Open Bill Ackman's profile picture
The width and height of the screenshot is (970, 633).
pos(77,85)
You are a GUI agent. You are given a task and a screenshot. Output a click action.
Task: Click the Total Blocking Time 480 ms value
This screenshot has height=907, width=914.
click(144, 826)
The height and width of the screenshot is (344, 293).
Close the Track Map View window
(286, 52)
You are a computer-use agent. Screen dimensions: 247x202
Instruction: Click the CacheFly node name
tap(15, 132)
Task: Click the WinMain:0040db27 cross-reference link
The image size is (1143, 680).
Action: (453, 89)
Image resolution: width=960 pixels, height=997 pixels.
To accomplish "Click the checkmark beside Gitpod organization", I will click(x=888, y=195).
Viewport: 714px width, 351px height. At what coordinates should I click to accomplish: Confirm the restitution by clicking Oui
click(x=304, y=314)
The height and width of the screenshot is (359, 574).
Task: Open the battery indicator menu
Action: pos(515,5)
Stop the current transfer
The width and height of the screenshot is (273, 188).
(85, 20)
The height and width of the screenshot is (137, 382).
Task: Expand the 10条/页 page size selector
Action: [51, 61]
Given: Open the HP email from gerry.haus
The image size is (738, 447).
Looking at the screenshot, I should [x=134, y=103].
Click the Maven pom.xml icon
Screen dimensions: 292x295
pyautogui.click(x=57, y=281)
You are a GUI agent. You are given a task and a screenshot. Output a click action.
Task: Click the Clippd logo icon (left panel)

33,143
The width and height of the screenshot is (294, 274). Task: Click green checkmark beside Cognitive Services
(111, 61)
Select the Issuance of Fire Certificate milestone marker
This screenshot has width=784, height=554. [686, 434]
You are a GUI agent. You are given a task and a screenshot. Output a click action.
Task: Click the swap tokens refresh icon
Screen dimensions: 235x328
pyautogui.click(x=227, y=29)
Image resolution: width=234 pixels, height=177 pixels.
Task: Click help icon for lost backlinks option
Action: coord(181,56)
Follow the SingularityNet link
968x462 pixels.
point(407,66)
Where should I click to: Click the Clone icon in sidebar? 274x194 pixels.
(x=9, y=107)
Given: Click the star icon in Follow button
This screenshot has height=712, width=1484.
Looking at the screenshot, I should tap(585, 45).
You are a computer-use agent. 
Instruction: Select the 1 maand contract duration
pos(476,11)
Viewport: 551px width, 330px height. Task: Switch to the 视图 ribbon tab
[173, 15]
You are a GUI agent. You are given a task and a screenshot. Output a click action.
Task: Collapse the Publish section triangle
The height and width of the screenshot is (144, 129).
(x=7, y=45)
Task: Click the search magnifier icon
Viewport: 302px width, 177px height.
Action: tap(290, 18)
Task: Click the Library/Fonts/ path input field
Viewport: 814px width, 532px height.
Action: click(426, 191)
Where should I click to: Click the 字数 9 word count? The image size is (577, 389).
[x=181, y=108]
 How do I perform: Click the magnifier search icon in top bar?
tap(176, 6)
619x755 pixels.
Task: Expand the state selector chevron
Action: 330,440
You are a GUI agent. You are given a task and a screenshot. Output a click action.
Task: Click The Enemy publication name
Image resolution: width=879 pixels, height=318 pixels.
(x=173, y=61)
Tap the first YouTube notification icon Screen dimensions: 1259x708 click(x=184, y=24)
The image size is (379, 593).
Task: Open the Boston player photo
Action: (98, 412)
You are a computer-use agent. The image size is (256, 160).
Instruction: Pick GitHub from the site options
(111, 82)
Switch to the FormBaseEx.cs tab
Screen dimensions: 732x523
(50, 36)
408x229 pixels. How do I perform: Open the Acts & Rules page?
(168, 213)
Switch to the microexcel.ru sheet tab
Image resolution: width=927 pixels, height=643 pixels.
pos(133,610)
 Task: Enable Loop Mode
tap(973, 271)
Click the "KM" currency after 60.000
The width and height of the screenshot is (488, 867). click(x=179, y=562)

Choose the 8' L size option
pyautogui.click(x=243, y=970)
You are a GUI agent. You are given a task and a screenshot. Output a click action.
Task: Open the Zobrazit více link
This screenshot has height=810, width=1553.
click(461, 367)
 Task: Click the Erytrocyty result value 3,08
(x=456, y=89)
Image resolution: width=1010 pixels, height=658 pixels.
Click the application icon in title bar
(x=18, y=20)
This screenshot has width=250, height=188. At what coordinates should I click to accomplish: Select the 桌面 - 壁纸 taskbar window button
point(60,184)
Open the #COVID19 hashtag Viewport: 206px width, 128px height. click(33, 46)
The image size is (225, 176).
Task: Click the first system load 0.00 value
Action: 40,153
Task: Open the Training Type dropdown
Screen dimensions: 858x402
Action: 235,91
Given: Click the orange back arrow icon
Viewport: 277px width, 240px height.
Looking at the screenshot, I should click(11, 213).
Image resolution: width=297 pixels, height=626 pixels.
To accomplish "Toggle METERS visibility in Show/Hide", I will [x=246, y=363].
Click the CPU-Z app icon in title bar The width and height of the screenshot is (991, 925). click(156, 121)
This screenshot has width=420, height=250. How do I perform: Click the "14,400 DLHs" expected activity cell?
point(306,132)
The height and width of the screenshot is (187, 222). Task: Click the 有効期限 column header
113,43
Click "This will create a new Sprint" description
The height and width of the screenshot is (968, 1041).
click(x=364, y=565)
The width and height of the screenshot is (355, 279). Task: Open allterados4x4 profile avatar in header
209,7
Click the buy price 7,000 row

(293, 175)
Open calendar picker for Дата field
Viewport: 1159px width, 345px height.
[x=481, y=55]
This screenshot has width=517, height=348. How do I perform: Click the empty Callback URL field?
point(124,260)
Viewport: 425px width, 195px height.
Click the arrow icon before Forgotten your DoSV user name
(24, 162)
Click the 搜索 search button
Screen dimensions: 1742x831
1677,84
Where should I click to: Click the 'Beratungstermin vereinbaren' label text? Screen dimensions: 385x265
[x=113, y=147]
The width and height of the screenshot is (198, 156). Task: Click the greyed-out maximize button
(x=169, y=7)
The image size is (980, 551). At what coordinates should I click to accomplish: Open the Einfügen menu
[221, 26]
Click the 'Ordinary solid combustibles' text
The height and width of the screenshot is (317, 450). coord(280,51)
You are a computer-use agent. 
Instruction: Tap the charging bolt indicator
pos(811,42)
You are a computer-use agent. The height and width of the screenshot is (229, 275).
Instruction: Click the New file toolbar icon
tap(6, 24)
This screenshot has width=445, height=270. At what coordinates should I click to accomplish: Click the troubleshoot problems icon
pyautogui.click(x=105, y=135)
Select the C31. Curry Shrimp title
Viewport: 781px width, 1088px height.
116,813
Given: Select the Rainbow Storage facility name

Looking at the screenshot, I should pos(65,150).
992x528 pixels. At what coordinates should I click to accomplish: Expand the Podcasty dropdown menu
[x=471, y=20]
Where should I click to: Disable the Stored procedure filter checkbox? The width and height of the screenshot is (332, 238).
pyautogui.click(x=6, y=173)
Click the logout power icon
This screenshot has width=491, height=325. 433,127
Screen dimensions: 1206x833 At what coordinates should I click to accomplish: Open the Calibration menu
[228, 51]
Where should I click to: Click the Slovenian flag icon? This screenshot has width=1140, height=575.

-------

**Your objective**
None of the records may be omitted or altered when they are given again.

**Answer to the exercise**
Open Bill Ackman's profile picture
The width and height of the screenshot is (970, 633).
pos(77,85)
You are a GUI agent. You are given a task and a screenshot. Output a click action.
Task: Click the Total Blocking Time 480 ms value
This screenshot has height=907, width=914.
click(144, 826)
The height and width of the screenshot is (344, 293).
Close the Track Map View window
(286, 52)
You are a computer-use agent. Screen dimensions: 247x202
Instruction: Click the CacheFly node name
tap(15, 132)
Task: Click the WinMain:0040db27 cross-reference link
The image size is (1143, 680).
Action: (453, 89)
Image resolution: width=960 pixels, height=997 pixels.
To accomplish "Click the checkmark beside Gitpod organization", I will click(x=888, y=195).
Viewport: 714px width, 351px height. At what coordinates should I click to accomplish: Confirm the restitution by clicking Oui
click(x=304, y=314)
The height and width of the screenshot is (359, 574).
Task: Open the battery indicator menu
Action: pos(515,5)
Stop the current transfer
The width and height of the screenshot is (273, 188).
(85, 20)
The height and width of the screenshot is (137, 382).
Task: Expand the 10条/页 page size selector
Action: [51, 61]
Given: Open the HP email from gerry.haus
The image size is (738, 447).
Looking at the screenshot, I should [x=134, y=103].
Click the Maven pom.xml icon
Screen dimensions: 292x295
pyautogui.click(x=57, y=281)
You are a GUI agent. You are given a task and a screenshot. Output a click action.
Task: Click the Clippd logo icon (left panel)

33,143
The width and height of the screenshot is (294, 274). Task: Click green checkmark beside Cognitive Services
(111, 61)
Select the Issuance of Fire Certificate milestone marker
This screenshot has width=784, height=554. [686, 434]
You are a GUI agent. You are given a task and a screenshot. Output a click action.
Task: Click the swap tokens refresh icon
Screen dimensions: 235x328
pyautogui.click(x=227, y=29)
Image resolution: width=234 pixels, height=177 pixels.
Task: Click help icon for lost backlinks option
Action: coord(181,56)
Follow the SingularityNet link
968x462 pixels.
point(407,66)
Where should I click to: Click the Clone icon in sidebar? 274x194 pixels.
(x=9, y=107)
Given: Click the star icon in Follow button
This screenshot has height=712, width=1484.
Looking at the screenshot, I should tap(585, 45).
You are a computer-use agent. 
Instruction: Select the 1 maand contract duration
pos(476,11)
Viewport: 551px width, 330px height. Task: Switch to the 视图 ribbon tab
[173, 15]
You are a GUI agent. You are given a task and a screenshot. Output a click action.
Task: Collapse the Publish section triangle
The height and width of the screenshot is (144, 129).
(x=7, y=45)
Task: Click the search magnifier icon
Viewport: 302px width, 177px height.
Action: tap(290, 18)
Task: Click the Library/Fonts/ path input field
Viewport: 814px width, 532px height.
Action: click(426, 191)
Where should I click to: Click the 字数 9 word count? The image size is (577, 389).
[x=181, y=108]
 How do I perform: Click the magnifier search icon in top bar?
tap(176, 6)
619x755 pixels.
Task: Expand the state selector chevron
Action: 330,440
You are a GUI agent. You are given a task and a screenshot. Output a click action.
Task: Click The Enemy publication name
Image resolution: width=879 pixels, height=318 pixels.
(x=173, y=61)
Tap the first YouTube notification icon Screen dimensions: 1259x708 click(x=184, y=24)
The image size is (379, 593).
Task: Open the Boston player photo
Action: (98, 412)
You are a computer-use agent. The image size is (256, 160).
Instruction: Pick GitHub from the site options
(111, 82)
Switch to the FormBaseEx.cs tab
Screen dimensions: 732x523
(50, 36)
408x229 pixels. How do I perform: Open the Acts & Rules page?
(168, 213)
Switch to the microexcel.ru sheet tab
Image resolution: width=927 pixels, height=643 pixels.
pos(133,610)
 Task: Enable Loop Mode
tap(973, 271)
Click the "KM" currency after 60.000
The width and height of the screenshot is (488, 867). click(x=179, y=562)

Choose the 8' L size option
pyautogui.click(x=243, y=970)
You are a GUI agent. You are given a task and a screenshot. Output a click action.
Task: Open the Zobrazit více link
This screenshot has height=810, width=1553.
click(461, 367)
 Task: Click the Erytrocyty result value 3,08
(x=456, y=89)
Image resolution: width=1010 pixels, height=658 pixels.
Click the application icon in title bar
(x=18, y=20)
This screenshot has width=250, height=188. At what coordinates should I click to accomplish: Select the 桌面 - 壁纸 taskbar window button
point(60,184)
Open the #COVID19 hashtag Viewport: 206px width, 128px height. click(33, 46)
The image size is (225, 176).
Task: Click the first system load 0.00 value
Action: 40,153
Task: Open the Training Type dropdown
Screen dimensions: 858x402
Action: 235,91
Given: Click the orange back arrow icon
Viewport: 277px width, 240px height.
Looking at the screenshot, I should click(11, 213).
Image resolution: width=297 pixels, height=626 pixels.
To accomplish "Toggle METERS visibility in Show/Hide", I will [x=246, y=363].
Click the CPU-Z app icon in title bar The width and height of the screenshot is (991, 925). click(156, 121)
This screenshot has width=420, height=250. How do I perform: Click the "14,400 DLHs" expected activity cell?
point(306,132)
The height and width of the screenshot is (187, 222). Task: Click the 有効期限 column header
113,43
Click "This will create a new Sprint" description
The height and width of the screenshot is (968, 1041).
click(x=364, y=565)
The width and height of the screenshot is (355, 279). Task: Open allterados4x4 profile avatar in header
209,7
Click the buy price 7,000 row

(293, 175)
Open calendar picker for Дата field
Viewport: 1159px width, 345px height.
[x=481, y=55]
This screenshot has width=517, height=348. How do I perform: Click the empty Callback URL field?
point(124,260)
Viewport: 425px width, 195px height.
Click the arrow icon before Forgotten your DoSV user name
(24, 162)
Click the 搜索 search button
Screen dimensions: 1742x831
1677,84
Where should I click to: Click the 'Beratungstermin vereinbaren' label text? Screen dimensions: 385x265
[x=113, y=147]
The width and height of the screenshot is (198, 156). Task: Click the greyed-out maximize button
(x=169, y=7)
The image size is (980, 551). At what coordinates should I click to accomplish: Open the Einfügen menu
[221, 26]
Click the 'Ordinary solid combustibles' text
The height and width of the screenshot is (317, 450). coord(280,51)
You are a computer-use agent. 
Instruction: Tap the charging bolt indicator
pos(811,42)
You are a computer-use agent. The height and width of the screenshot is (229, 275).
Instruction: Click the New file toolbar icon
tap(6, 24)
This screenshot has width=445, height=270. At what coordinates should I click to accomplish: Click the troubleshoot problems icon
pyautogui.click(x=105, y=135)
Select the C31. Curry Shrimp title
Viewport: 781px width, 1088px height.
116,813
Given: Select the Rainbow Storage facility name

Looking at the screenshot, I should pos(65,150).
992x528 pixels. At what coordinates should I click to accomplish: Expand the Podcasty dropdown menu
[x=471, y=20]
Where should I click to: Disable the Stored procedure filter checkbox? The width and height of the screenshot is (332, 238).
pyautogui.click(x=6, y=173)
Click the logout power icon
This screenshot has width=491, height=325. 433,127
Screen dimensions: 1206x833 At what coordinates should I click to accomplish: Open the Calibration menu
[228, 51]
Where should I click to: Click the Slovenian flag icon? This screenshot has width=1140, height=575.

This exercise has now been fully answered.